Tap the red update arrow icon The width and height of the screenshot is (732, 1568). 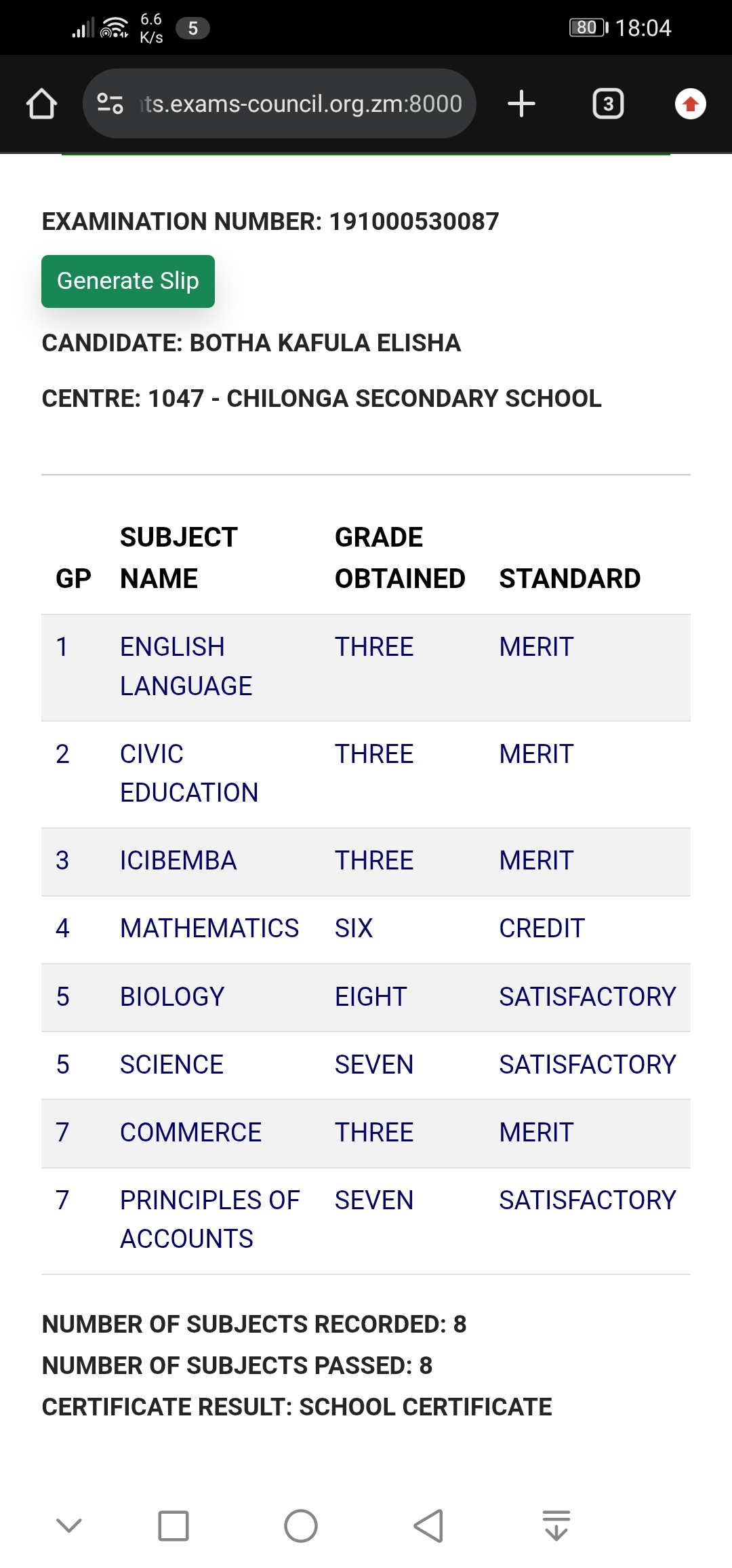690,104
...
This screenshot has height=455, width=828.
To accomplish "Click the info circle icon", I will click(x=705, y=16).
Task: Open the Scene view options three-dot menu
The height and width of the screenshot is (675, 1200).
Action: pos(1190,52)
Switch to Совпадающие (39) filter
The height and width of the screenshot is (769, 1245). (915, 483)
...
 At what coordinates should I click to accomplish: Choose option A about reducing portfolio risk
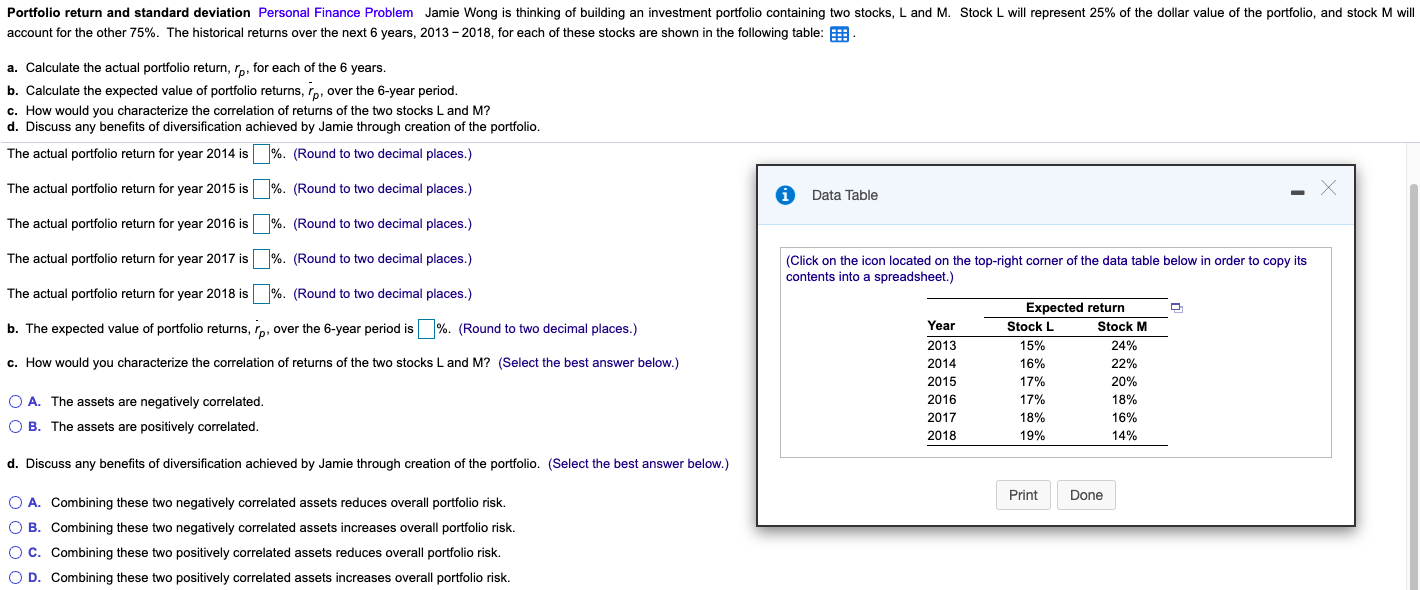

** Assignment **
Pull out all lines containing the word "accomplish" from the entries above.

** Worked solution **
To accomplish "Click the info circle icon", I will click(x=705, y=16).
 At what coordinates should I click to accomplish: Choose option A about reducing portfolio risk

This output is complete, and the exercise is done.